▶ _Direction_:
Judge whether each statement agrees with the forum discussion on video games, answering yes or no and quoting the discussion's deciding words: (a) The PS2 era had many thriving mid-size AA studios. (b) Current consoles are strong on the CPU. (c) TV has a conventional indie scene.

▶ _Extract to read_:
○ ○ ○ ○

Development is still lead by the consoles isnt it, which are extremely underpowered on the CPU. Unity is a good example of a developer trying to be overambitious with the world complexity in their game and it tanking performance on the consoles, meaning the subsequent games had to be massively dialed back, especially in the size of the crowds and the ai diversity. That's holding back games technically at the moment, until the new consoles come along.

biggytitbo

Quote from: bgmnts on September 26, 2018, 07:28:16 AM
Metal Gear Solid, Splinter Cell, GTA Vice City, KOTOR, Ocarina of Time, Resident Evil 2, Silent Hill 2, Halo. Etc etc

Yeah fair play, I reckon 9 out of 10 of people's top tens would be from this era of video games.


I think the reason the PS2 era was the best is because there were so many thriving mid size AA studios, who were able to make such a huge variety of odd, ambitious and experimental games without the burden of massive budgets and sales expectations. Since then the increase in budgets has segmented the market so we largely only have the low budget indie end were originally still thrives, but only on small scale games, and the massive triple A end, where the games are getting bigger but originality is proving too costly.


Stuff like Senua's Sacrifice is pretty much the only example of one of those variety of mid level games trying to do something a bit different has made much of an impact, or even got made.

Kelvin

There is still a lot of ingenuity and ambition within the market; I think it's just been shunted into the vast ocean of the indie space, where the games get less attention - and far smaller budgets - than the high profile, heavily marketed, and relatively formulaic AAA space.

Even 10 years ago, there was still a relatively successful mid-tier games industry, which, at their best, bridged the gap between new ideas and a modest budget. Now the poles have moved further apart. Either you play a heavily refined, fairly consistent AAA game that does everything you've seen before, but incrementally better, or else you play a 2 hour indie game that tries a new type of gameplay, but feels rough and unpolished, and probably doesn't build on it's ideas in the ways a bigger budget game could. Clearly, I'm generalising, but I'm talking about an overall trend, here.   

I suppose these ideas do still make their way into mainstream games over time, but it takes longer for them to noticed and incorporated, compared to previous eras where it was mid-tier developers that were trying new things and taking risks.

Kelvin

Also, it seems odd to expect constant large leaps forward in the medium, when you wouldn't expect films or television to make huge leaps forward every 4-5 years. If anything, it's much the same situation in every medium; formulaic, polished mainstream experiences, with an indie scene that pushes the envelope on a much smaller budget, and to much smaller audiences. The one exception might be TV, which doesn't have a conventional indie scene - although arguably that gap is filled instead by the internet/youtube now. All these genres are arguably more diverse than ever before. It's just harder to find the interesting (and good) obscure stuff in an age of so much variety, and so many outlets.

○ ○ ○ ○

▶ _Data extract_:
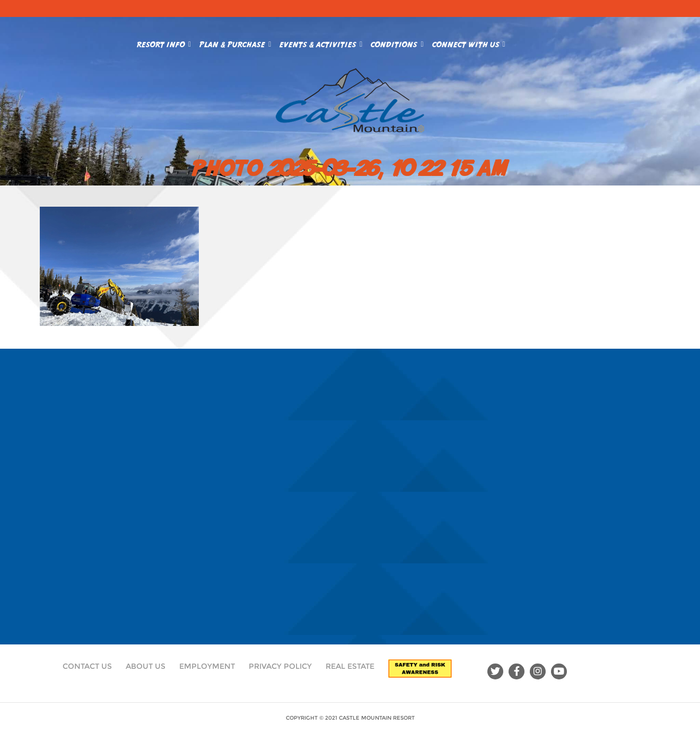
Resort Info (164, 42)
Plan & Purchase (235, 42)
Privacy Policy (280, 666)
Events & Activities (321, 42)
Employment (207, 666)
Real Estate (350, 666)
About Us (145, 666)
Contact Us (87, 666)
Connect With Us (469, 42)
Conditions (397, 42)
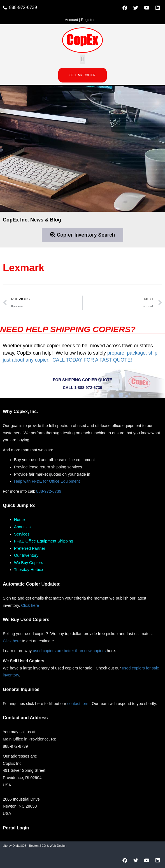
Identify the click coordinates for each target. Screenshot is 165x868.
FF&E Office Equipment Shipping (44, 541)
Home (19, 520)
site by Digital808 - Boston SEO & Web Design (34, 846)
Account (71, 20)
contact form (78, 704)
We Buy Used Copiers (26, 620)
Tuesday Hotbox (29, 569)
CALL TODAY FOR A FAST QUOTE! (92, 360)
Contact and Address (25, 718)
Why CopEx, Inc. (20, 411)
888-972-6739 (49, 491)
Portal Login (16, 828)
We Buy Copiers (29, 562)
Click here (30, 605)
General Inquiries (21, 689)
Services (22, 534)
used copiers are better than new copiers (69, 651)
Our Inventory (26, 555)
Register (88, 20)
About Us (22, 527)
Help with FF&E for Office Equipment (47, 481)
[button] (82, 59)
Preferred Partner (30, 548)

○ ○ ○ ○

▶ _Solution to this problem_:
(a) Yes: "there were so many thriving mid size AA studios"
(b) No: "which are extremely underpowered on the CPU"
(c) No: "TV, which doesn't have a conventional indie scene"